As far as thank-you notes for wedding gifts, I remember my own trepidations about how to address the in-laws, and not just DH’s parents! The whole family seems to be pretty informal, so the aunts and uncles are usually addressed by their first names. This came as somewhat of a shock to me, since I was brought up ‘old school’. Shows how much I know!

I guess the long and short of it is that you need to be called what’s comfortable for you and your DIL. I would really hate it if my inlaws would call me by the wrong nickname-- like Kathy or Kit.
 
joey(name removed by moderator):
If the OP went to the trouble of posting this thread it’s because it is bothering her and she wanted some insights on this. I
Thank you I appreciate your understanding. It is very hard to explain. We all come from different heritages.
 
Island Oak:
OUCH! Time to limit your caffeine intake or start your cocktail hour earlier.

To the OP–I have always called my dear ILs “Mother & Dad”–it just seemed to fit (they didn’t offer any suggestions). They were/are the same age as my grandparents and I can’t imagine EVER using their first names–way too familiar, lacking in deference and not at all in keeping with their social custom–which to me was more important than keeping my own. As the years have gone by (now married 17 years) they have become as dear to me as my own parents and the title fits even better. By all means offer the suggestion of your preference to your DIL–she’ll probably appreciate it.
Thanks. Some of the posting have really depressed me. My DIL is loved by us. She dated my son for five years and visited with us many times. We share a lot but our backgrounds are not similiar.
 
I have been married 23 years. When I was introduced to my future inlaws, I started to call them Mr and Mrs. and was asked by my future MIL to call her by her first name. By the time we were married, I had been calling them by their first names for a year and a half already. Was too weird to switch to Mom and Dad. And it implies a closeness that is not there. To this day I call them by their first names.

As far as written correspondence, it depended on who initiated it. If my husband was sending a birthday/anniversary etc card, he would address it Mom and Dad and I would add my name to it. If it was a thank you note or something from me, I would address it to their first names. Usually if it was coming from me, my husband would not add his name to it.

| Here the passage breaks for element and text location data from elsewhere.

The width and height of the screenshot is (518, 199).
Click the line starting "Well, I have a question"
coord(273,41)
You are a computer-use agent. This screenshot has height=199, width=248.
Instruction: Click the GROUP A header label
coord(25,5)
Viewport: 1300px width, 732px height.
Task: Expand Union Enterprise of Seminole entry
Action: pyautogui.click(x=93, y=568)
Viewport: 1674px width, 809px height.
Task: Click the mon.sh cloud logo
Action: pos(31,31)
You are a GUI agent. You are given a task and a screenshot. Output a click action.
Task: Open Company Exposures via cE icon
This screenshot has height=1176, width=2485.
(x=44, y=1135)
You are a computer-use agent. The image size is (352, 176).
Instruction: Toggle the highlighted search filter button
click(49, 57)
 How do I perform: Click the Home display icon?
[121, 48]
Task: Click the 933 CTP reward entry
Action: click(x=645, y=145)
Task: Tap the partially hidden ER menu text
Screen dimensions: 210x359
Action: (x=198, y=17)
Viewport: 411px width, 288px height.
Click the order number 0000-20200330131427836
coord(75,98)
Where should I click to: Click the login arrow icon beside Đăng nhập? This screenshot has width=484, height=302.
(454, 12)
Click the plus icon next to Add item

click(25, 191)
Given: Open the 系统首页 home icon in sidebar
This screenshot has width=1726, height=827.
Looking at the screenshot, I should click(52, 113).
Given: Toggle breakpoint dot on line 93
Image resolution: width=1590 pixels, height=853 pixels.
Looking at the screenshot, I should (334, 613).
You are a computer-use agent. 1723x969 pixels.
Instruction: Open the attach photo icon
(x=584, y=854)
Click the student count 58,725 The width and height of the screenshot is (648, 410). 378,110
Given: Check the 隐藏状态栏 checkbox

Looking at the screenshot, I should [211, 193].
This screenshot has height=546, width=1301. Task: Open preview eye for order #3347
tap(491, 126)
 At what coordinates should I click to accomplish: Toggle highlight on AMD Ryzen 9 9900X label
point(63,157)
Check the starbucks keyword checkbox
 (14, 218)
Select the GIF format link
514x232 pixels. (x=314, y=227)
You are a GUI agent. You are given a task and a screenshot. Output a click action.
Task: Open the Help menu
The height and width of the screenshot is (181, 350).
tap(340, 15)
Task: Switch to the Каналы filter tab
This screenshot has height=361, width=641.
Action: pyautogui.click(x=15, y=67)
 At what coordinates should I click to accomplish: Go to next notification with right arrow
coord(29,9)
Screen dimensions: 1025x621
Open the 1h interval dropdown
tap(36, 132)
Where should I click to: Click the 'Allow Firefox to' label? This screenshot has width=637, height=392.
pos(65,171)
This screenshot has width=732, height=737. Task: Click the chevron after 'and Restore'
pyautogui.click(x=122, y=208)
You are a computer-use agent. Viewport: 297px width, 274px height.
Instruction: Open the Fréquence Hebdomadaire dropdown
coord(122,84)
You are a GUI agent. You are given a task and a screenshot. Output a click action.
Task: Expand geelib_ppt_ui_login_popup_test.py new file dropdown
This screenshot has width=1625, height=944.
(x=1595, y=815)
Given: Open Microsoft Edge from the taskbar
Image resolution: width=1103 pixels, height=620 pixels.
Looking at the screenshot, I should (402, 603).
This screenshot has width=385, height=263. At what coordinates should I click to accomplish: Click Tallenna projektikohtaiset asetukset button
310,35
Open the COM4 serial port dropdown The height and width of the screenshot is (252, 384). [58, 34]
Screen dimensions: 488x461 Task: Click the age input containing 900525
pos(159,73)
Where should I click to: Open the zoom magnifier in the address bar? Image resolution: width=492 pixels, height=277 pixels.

I would have loved it if my husband would have added his name to wedding thank you’s. I hated that it was considered my job even though I had no clue who half the people were that I was thanking.

Arlene
 
When I am writing a card to my in-laws from both my husband and myself I address it Mom & Dad even though I do not call them that. My own parents do not like to be addressed by their first names by younger people. And I was raised that way. I call my inlaws by they’re first names because I do not want to call them mom & dad and they basically said right after we got married to call them by their first names. I have an old grade school friend who has taken to call my parents by their first names and drives them crazy.

Now that being said. Ann while I realize this is a source of irratation to you. I do not think you DIL meant to be disrespectful. She was probably raised in a more relaxed family most likely didn’t even think about it. I get the feeling you do not altogether approve of you DIL and this is just one issue among many.

I would really choose issues that are that a very important in the scheme of things to address. I don’t think this is one of those issues. Whether you like this young woman or not this is the choice your son made and for your son’s sake and his marriage do not cause undo stress and tension by being sensitive.

It’s time to step back and let him “cleave to his wife”. Being newlyweds can be stressful enough without even added extended family issues. Let it go and choose to love your daughter in law even if you don’t like her. It would be the best thing you can do for your son’s future happiness.